I'm working on a problem A, and recently have two small results:
- The first result is using technique X for A1, which is a particular instance of A. A1 is a long-term problem, but nobody has used X for it before, and I achieve slightly better performance with it. In other words, it is only an incremental result.
- The second one is solving A2 using technique Y. A2 is totally new problem that nobody has touched before. However, the method is extremely expensive, and only works on toy programs.
Since both two results have clear weaknesses, and we don't know how to improve them, my advisor is suggesting me to put the two results in one paper to submit to a major conference, since each of them is not enough contribution.
It is only a suggestion and I can decide whether to do it, there is no problem with the advisor. I'm only confused if it is a good idea to do so. My concerns are:
- A1 and A2 are just loosely related.
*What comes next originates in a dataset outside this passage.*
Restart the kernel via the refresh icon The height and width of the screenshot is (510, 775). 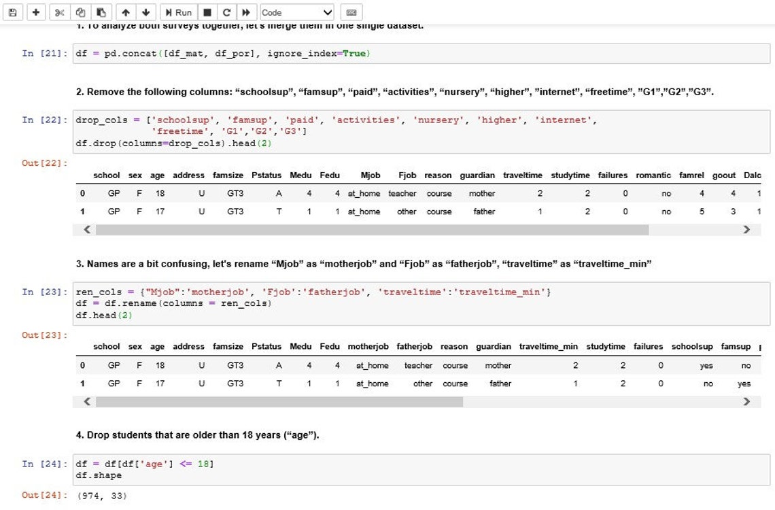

It is difficult to tell a story that connects these two problems.
- The first method is only applicable for A1, the second method is only applicable for A2, while they are different instances of the problem A. Putting them together poses another weakness: the usability of each method.
The other option is of course: submitting them separately to lesser conferences. We only want to do this if the first option is not promising.
Some context: my advisor is a leading expert on X and Y, but knows very little about A (but wants to explore). On the other hand, I did my PhD on A, and only have some minimal background on X and Y. I'm a new postdoc, hired to work on A using the tools for X and Y that my advisor had developed. Therefore, none of us are 100% sure about what to do in this situation.